Also love the part where he implies he's too smart to pass coding interviews:

> According to all the interviews I’ve failed over the years (I don’t think I’ve ever passed an actual “coding interview” anywhere?), the entire goal of tech hiring is just finding people in the 100 to 115 midwit block then outright rejecting everybody else as too much of an unknown risk.



This guy is definitely giving delulu vibes but I think there's some truth to the idea that there are inequities in the market. People who work at FAANGs will often make more money and do less work than the foreign contractors in places like Poland and Ukraine getting paid $35k a year for the same work. It's worth talking about because I honestly don't understand why bay area engineers are paid 3 times as much as their European counterparts or 6 times as much as their co-workers in India. Offshoring should work but it often doesn't.


I always wonder what happened to all those companies that went all in on Ukraine. I never worked for one but I heard many stories of US devs being replaced in droves by Ukraine devs.


> People who work at FAANGs will often make more money and do less work than the foreign contractors in places like Poland and Ukraine getting paid $35k a year for the same work.

The reality is, it's almost never the same work.


Not sure what this means. Obviously we're comparing apples and oranges between different projects, but it's weird to suggest that foreign contractors aren't doing the same work as domestic employees. I'm pretty sure FAANG does use foreign contractors too, so they are often doing literally the same work.


These are product-oriented tech companies, while the contracting pertains to e.g. custom software development.

What follows is that these companies have enough revenue to afford FAANG salaries. And FAANG employees in foreign countries have their salaries computed by HR spreadsheets, with the goal of making a family-oriented employee quality of life on par in every country. According to levels.fyi, in Poland Google pays $96.7k to SWE L4. Sure, those salaries were often set when the particular office location was created, and inflation happened since, unevenly. So you might find even higher reported salary from tech companies that opened their Warsaw office somewhat recent.

So, even the entry level SWE earn more than custom software contractors. Beyond that, there's more. With their skillset, 10x employees could leave and form start-ups. To prevent that, the FAANG have a career ladder that make 10x employees earn 10x more every 10 years. Provided they jump the promo hoops.

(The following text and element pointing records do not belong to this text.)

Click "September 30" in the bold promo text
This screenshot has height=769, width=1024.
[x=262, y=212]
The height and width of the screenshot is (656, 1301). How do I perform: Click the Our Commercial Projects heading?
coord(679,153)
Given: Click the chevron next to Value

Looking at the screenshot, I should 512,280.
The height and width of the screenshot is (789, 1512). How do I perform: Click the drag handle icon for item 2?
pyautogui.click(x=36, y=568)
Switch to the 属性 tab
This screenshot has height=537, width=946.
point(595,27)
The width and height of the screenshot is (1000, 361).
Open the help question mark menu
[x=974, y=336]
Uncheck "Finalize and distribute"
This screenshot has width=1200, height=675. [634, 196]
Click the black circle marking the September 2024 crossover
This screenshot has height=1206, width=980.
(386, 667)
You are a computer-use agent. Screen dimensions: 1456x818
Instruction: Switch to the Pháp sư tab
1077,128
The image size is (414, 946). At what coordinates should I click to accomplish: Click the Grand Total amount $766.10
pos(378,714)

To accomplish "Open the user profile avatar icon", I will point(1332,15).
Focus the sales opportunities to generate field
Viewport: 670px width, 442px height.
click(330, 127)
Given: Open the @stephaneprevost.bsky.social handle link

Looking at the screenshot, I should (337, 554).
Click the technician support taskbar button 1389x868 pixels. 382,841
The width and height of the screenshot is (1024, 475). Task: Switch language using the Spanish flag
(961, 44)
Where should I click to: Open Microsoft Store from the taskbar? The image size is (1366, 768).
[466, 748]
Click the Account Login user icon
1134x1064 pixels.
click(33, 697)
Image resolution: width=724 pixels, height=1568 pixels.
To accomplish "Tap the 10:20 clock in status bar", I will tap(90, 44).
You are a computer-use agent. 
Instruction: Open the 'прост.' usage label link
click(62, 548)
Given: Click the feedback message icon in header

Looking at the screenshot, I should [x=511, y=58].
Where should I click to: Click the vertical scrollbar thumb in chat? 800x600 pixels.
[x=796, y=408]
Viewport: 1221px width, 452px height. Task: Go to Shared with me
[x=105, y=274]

Again, the tech companies afford that, because their revenue comes from tech products

That isn't to say that as an SWE in these companies you couldn't work on a CRUD database project for some internal website. Perhaps you can get promoted doing that, even though it has more in common with custom software development.


I don't think you can get competent people in Poland for $35k. Double that, and you're getting somewhere.